3 Phases of Disaster Recovery
Every day I wake up and read or watch the news. It’s easy to find chaos in the world. It seems as though “there is often an earthquake, tornado, flood, or some other disaster that could destroy my IT infrastructure.” There also appears to me to be an increase in natural disasters and other events that have the potential to impact business operations of many organizations regardless of size. I believe, establishing a good offense in advance can help prepare your organization if faced with a disaster. The success to this approach is leveling the playing field by helping your organization understand Disaster Recovery (DR). There are a number of places one can go on the internet to obtain a definition of DR, but I want to share what it means to me.
I believe that in order to have a comprehensive strategy that eliminates the element of surprise and produces a viable and reliable recovery methodology, you need to have an offensive, three phased approach to DR. If you view Disaster Recovery as a defensive strategy, you may have already lost the battle.

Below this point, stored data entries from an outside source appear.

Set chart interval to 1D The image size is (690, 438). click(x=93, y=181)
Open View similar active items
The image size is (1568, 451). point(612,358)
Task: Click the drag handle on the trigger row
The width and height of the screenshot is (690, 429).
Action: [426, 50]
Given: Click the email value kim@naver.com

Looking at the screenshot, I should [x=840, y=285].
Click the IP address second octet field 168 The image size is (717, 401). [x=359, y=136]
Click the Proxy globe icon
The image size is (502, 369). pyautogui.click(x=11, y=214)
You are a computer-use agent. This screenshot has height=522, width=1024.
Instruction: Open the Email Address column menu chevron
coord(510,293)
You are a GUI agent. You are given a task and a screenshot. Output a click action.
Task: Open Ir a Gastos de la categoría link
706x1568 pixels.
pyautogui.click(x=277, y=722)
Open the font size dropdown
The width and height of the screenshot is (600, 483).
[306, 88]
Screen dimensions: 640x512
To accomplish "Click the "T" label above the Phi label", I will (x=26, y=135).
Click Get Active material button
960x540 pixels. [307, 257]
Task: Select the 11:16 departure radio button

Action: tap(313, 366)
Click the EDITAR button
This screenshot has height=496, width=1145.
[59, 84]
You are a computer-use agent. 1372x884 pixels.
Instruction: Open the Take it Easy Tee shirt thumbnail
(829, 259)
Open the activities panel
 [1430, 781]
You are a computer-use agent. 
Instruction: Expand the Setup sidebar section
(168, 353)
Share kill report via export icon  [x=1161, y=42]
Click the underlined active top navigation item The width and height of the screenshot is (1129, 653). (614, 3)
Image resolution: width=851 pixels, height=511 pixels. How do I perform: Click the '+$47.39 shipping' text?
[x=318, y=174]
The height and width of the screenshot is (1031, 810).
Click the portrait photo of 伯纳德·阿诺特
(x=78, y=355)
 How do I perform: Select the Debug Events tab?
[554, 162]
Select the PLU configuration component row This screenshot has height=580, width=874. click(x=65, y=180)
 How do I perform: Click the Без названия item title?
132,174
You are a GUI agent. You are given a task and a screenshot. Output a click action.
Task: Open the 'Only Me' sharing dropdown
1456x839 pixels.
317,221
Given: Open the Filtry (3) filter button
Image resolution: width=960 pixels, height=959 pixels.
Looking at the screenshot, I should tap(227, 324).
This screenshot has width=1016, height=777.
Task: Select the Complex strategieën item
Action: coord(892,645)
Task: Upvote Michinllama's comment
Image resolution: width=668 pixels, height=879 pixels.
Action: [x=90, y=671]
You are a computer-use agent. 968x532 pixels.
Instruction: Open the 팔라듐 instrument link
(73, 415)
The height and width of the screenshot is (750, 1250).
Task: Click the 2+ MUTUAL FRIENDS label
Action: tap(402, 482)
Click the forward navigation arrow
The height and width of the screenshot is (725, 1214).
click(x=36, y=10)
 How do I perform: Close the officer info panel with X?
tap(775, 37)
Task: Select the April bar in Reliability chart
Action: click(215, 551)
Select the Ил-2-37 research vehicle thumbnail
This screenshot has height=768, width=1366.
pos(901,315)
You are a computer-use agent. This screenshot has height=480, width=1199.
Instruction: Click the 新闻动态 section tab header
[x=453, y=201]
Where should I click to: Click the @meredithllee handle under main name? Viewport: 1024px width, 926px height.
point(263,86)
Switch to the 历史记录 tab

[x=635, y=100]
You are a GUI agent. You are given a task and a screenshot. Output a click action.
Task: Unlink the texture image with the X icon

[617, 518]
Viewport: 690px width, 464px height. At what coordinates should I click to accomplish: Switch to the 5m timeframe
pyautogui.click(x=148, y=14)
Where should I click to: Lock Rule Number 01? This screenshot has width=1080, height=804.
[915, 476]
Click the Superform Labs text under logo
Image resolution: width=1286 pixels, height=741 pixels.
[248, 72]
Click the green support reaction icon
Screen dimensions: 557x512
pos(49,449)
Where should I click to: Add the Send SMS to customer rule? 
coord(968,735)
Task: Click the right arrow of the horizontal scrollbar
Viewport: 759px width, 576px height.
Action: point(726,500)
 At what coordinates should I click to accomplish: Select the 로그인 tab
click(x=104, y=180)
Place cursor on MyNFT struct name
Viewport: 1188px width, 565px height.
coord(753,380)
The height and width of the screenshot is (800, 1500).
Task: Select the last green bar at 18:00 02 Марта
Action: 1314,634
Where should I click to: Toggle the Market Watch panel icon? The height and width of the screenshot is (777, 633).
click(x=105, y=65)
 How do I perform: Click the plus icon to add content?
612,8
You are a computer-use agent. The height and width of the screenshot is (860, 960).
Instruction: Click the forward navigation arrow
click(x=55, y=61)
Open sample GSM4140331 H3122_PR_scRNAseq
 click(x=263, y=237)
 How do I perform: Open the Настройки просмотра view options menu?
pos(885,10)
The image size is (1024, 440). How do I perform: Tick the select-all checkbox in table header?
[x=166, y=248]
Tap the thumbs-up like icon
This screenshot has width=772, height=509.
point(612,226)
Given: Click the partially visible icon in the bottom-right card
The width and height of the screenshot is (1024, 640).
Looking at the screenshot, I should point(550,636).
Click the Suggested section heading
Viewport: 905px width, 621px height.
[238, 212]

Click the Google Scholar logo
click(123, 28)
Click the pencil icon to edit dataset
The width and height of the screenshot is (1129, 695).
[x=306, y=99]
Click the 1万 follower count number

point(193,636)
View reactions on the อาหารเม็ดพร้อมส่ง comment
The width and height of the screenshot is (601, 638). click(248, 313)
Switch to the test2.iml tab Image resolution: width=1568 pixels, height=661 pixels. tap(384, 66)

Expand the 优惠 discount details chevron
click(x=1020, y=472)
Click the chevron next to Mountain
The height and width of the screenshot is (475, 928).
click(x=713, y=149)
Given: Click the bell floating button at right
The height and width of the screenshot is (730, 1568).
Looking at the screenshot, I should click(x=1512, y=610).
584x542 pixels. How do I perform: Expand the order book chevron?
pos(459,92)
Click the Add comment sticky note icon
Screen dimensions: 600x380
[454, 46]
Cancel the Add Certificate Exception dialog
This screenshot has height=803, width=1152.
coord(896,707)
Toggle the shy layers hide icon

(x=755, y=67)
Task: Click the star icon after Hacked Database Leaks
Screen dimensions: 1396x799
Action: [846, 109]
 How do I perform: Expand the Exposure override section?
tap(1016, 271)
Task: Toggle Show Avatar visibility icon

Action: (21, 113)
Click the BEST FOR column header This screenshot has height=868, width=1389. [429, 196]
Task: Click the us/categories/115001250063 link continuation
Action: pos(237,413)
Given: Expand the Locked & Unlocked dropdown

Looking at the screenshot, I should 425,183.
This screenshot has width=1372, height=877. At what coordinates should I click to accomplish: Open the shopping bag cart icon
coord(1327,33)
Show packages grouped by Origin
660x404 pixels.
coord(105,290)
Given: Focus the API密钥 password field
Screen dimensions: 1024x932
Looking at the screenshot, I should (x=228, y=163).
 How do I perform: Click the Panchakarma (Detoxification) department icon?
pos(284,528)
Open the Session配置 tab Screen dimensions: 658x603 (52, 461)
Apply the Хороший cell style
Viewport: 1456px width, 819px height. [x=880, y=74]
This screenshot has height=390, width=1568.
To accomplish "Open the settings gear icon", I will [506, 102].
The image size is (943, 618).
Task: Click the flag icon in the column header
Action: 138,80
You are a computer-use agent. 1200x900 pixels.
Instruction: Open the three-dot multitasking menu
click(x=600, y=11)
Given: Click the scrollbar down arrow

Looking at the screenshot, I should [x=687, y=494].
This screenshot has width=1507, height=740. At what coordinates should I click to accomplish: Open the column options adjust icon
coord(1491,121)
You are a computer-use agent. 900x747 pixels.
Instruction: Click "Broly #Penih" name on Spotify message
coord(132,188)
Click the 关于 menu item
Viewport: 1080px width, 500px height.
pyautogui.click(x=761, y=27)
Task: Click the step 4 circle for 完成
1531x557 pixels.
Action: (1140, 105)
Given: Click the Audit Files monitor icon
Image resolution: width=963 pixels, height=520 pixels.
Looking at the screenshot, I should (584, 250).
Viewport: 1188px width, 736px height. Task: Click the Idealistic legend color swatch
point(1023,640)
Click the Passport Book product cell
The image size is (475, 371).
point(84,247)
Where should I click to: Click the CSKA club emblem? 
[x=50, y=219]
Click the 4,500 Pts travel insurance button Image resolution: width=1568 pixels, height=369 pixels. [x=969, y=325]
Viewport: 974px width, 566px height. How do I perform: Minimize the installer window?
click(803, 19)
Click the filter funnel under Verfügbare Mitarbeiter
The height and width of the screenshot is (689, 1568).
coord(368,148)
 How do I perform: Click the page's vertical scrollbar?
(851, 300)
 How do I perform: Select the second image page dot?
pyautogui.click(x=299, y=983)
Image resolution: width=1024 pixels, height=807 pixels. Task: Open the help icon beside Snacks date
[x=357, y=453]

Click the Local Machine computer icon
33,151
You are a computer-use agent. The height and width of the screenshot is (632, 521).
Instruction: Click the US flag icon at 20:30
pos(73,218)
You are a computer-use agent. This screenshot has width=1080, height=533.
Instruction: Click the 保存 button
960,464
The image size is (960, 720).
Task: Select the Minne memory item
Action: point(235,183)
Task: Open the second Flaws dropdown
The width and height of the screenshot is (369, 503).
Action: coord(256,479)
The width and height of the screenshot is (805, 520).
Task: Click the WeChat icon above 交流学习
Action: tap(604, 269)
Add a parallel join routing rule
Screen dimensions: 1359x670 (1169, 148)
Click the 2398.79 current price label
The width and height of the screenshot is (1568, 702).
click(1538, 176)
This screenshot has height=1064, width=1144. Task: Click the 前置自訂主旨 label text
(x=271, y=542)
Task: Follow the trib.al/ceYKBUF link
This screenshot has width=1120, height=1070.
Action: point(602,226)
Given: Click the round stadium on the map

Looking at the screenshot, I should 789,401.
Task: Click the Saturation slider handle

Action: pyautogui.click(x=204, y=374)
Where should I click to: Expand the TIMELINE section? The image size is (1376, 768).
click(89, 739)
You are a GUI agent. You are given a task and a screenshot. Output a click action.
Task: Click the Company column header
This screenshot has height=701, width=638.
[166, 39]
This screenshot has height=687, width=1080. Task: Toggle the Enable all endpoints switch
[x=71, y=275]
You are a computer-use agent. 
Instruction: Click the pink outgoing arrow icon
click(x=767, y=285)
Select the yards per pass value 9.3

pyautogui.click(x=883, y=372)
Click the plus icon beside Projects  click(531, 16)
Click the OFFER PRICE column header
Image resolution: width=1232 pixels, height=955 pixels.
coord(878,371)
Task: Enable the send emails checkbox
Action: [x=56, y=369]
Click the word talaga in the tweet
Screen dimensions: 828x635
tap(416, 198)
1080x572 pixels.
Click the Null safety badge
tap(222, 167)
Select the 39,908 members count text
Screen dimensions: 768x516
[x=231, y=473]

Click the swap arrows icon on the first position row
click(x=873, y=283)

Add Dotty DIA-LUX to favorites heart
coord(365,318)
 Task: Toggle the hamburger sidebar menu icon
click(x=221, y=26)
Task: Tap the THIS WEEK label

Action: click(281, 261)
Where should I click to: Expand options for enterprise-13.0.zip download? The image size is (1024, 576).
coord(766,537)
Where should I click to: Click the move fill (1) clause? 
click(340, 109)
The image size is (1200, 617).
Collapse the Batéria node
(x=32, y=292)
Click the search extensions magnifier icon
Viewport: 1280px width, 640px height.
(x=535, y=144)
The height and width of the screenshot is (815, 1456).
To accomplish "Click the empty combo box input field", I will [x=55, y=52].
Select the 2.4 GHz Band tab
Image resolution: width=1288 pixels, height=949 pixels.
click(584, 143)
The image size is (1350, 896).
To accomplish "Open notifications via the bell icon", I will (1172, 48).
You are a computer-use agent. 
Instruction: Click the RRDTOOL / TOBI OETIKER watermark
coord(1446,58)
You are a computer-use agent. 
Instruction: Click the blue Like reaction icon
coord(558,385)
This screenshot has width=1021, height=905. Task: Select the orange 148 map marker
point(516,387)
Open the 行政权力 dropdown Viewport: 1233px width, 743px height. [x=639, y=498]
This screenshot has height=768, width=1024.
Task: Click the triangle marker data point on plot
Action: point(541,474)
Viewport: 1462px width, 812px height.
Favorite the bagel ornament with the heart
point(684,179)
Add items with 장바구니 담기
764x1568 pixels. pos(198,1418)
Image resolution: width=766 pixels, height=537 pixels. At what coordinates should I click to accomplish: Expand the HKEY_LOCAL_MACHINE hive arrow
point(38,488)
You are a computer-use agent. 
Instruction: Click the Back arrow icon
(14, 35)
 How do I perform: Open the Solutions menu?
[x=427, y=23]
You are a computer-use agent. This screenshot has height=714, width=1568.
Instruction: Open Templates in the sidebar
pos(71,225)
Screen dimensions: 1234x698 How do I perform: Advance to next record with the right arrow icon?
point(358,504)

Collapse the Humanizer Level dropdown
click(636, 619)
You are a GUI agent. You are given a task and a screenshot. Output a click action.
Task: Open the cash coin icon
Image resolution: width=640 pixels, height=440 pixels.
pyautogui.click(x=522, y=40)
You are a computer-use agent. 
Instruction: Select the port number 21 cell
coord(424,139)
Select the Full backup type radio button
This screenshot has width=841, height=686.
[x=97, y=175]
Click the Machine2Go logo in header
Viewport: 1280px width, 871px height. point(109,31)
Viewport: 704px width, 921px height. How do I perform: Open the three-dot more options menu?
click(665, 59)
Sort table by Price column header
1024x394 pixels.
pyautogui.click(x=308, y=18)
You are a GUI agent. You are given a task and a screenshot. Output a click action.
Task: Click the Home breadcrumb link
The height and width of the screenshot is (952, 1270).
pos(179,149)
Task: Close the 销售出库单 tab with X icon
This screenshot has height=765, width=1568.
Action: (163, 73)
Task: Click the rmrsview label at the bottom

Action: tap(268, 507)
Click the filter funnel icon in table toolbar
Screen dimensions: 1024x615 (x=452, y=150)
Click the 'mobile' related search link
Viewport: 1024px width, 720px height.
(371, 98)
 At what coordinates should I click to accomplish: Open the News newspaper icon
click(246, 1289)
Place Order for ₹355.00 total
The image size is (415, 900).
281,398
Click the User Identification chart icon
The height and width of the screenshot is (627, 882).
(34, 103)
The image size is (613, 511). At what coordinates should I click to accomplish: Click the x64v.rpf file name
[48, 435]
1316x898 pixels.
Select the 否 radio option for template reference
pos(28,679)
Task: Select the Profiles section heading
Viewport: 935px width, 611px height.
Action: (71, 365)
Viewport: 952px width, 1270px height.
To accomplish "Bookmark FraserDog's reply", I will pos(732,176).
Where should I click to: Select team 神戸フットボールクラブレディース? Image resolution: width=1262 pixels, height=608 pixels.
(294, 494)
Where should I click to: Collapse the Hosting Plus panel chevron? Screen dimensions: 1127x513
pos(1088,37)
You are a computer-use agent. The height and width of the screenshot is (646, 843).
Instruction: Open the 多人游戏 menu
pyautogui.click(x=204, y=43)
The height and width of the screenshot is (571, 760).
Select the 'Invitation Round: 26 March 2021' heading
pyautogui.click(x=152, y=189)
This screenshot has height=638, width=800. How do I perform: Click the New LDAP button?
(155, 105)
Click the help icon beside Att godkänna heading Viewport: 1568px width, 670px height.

The first phase of this approach is implementing “local fault tolerance,” which ensures there are no single points of failure within your infrastructure and primary data center. Before you think you have this covered, take a step back and assess this first phase of the offensive approach. It’s easy to get comfortable and confident by thinking that something as simple as having two power supplies instead of one or clustered servers on a virtual machine are sufficient for local fault tolerance. An end-to-end assessment should be conducted on the infrastructure and datacenter facility to determine that your designs are resilient and capable of sustaining local disruptions. It is possible that previously installed systems may have inadequate designs to meet the current standards of fault tolerance.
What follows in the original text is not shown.